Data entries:

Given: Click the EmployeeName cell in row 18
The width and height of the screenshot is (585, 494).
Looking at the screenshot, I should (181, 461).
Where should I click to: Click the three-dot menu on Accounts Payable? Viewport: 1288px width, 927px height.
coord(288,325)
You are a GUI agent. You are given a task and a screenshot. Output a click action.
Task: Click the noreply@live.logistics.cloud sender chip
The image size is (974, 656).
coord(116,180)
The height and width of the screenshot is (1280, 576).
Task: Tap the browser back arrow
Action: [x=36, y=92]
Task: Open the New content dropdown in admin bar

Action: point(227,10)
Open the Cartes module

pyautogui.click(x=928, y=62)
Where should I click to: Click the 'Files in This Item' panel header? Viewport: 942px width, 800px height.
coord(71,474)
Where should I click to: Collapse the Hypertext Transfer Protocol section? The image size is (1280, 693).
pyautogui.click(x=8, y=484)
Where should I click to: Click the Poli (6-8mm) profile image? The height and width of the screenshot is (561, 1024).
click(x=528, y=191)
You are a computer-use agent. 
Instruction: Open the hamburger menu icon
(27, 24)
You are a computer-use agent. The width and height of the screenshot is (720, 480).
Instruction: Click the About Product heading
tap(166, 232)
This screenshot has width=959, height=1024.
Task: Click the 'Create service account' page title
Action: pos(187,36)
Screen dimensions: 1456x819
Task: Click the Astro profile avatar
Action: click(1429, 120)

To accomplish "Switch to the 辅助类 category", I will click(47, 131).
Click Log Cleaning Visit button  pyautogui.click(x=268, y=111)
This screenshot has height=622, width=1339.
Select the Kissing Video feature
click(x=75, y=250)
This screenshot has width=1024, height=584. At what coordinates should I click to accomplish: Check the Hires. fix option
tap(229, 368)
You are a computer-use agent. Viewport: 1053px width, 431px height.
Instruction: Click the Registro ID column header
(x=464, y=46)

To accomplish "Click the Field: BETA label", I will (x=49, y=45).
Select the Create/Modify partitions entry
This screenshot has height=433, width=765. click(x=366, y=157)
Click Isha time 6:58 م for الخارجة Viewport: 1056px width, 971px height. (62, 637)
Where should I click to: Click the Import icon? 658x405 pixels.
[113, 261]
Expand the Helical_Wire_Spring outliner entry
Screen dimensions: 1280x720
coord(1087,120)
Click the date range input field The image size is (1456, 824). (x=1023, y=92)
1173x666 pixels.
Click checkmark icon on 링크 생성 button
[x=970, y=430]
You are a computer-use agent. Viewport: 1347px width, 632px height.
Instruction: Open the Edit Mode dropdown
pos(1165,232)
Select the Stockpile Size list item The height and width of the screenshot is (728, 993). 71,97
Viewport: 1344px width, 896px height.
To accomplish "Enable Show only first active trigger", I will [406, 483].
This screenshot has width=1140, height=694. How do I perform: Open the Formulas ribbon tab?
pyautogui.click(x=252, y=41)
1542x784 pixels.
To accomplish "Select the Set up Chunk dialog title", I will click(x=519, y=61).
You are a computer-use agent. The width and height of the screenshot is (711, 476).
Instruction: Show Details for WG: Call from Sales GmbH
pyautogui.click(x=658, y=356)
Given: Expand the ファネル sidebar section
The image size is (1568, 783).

WHAT THE EXERCISE ASKS: Rewrite these lines, changing every "computer-use agent" to "desktop assistant" and leaving everything else untouched.

RESULT OF THE EXERCISE:
Given: Click the EmployeeName cell in row 18
The width and height of the screenshot is (585, 494).
Looking at the screenshot, I should (181, 461).
Where should I click to: Click the three-dot menu on Accounts Payable? Viewport: 1288px width, 927px height.
coord(288,325)
You are a GUI agent. You are given a task and a screenshot. Output a click action.
Task: Click the noreply@live.logistics.cloud sender chip
The image size is (974, 656).
coord(116,180)
The height and width of the screenshot is (1280, 576).
Task: Tap the browser back arrow
Action: [x=36, y=92]
Task: Open the New content dropdown in admin bar

Action: point(227,10)
Open the Cartes module

pyautogui.click(x=928, y=62)
Where should I click to: Click the 'Files in This Item' panel header? Viewport: 942px width, 800px height.
coord(71,474)
Where should I click to: Collapse the Hypertext Transfer Protocol section? The image size is (1280, 693).
pyautogui.click(x=8, y=484)
Where should I click to: Click the Poli (6-8mm) profile image? The height and width of the screenshot is (561, 1024).
click(x=528, y=191)
You are a desktop assistant. 
Instruction: Open the hamburger menu icon
(27, 24)
You are a desktop assistant. The width and height of the screenshot is (720, 480).
Instruction: Click the About Product heading
tap(166, 232)
This screenshot has width=959, height=1024.
Task: Click the 'Create service account' page title
Action: pos(187,36)
Screen dimensions: 1456x819
Task: Click the Astro profile avatar
Action: click(1429, 120)

To accomplish "Switch to the 辅助类 category", I will click(47, 131).
Click Log Cleaning Visit button  pyautogui.click(x=268, y=111)
This screenshot has height=622, width=1339.
Select the Kissing Video feature
click(x=75, y=250)
This screenshot has width=1024, height=584. At what coordinates should I click to accomplish: Check the Hires. fix option
tap(229, 368)
You are a desktop assistant. Viewport: 1053px width, 431px height.
Instruction: Click the Registro ID column header
(x=464, y=46)

To accomplish "Click the Field: BETA label", I will (x=49, y=45).
Select the Create/Modify partitions entry
This screenshot has height=433, width=765. click(x=366, y=157)
Click Isha time 6:58 م for الخارجة Viewport: 1056px width, 971px height. (62, 637)
Where should I click to: Click the Import icon? 658x405 pixels.
[113, 261]
Expand the Helical_Wire_Spring outliner entry
Screen dimensions: 1280x720
coord(1087,120)
Click the date range input field The image size is (1456, 824). (x=1023, y=92)
1173x666 pixels.
Click checkmark icon on 링크 생성 button
[x=970, y=430]
You are a desktop assistant. Viewport: 1347px width, 632px height.
Instruction: Open the Edit Mode dropdown
pos(1165,232)
Select the Stockpile Size list item The height and width of the screenshot is (728, 993). 71,97
Viewport: 1344px width, 896px height.
To accomplish "Enable Show only first active trigger", I will [406, 483].
This screenshot has width=1140, height=694. How do I perform: Open the Formulas ribbon tab?
pyautogui.click(x=252, y=41)
1542x784 pixels.
To accomplish "Select the Set up Chunk dialog title", I will click(x=519, y=61).
You are a desktop assistant. The width and height of the screenshot is (711, 476).
Instruction: Show Details for WG: Call from Sales GmbH
pyautogui.click(x=658, y=356)
Given: Expand the ファネル sidebar section
The image size is (1568, 783).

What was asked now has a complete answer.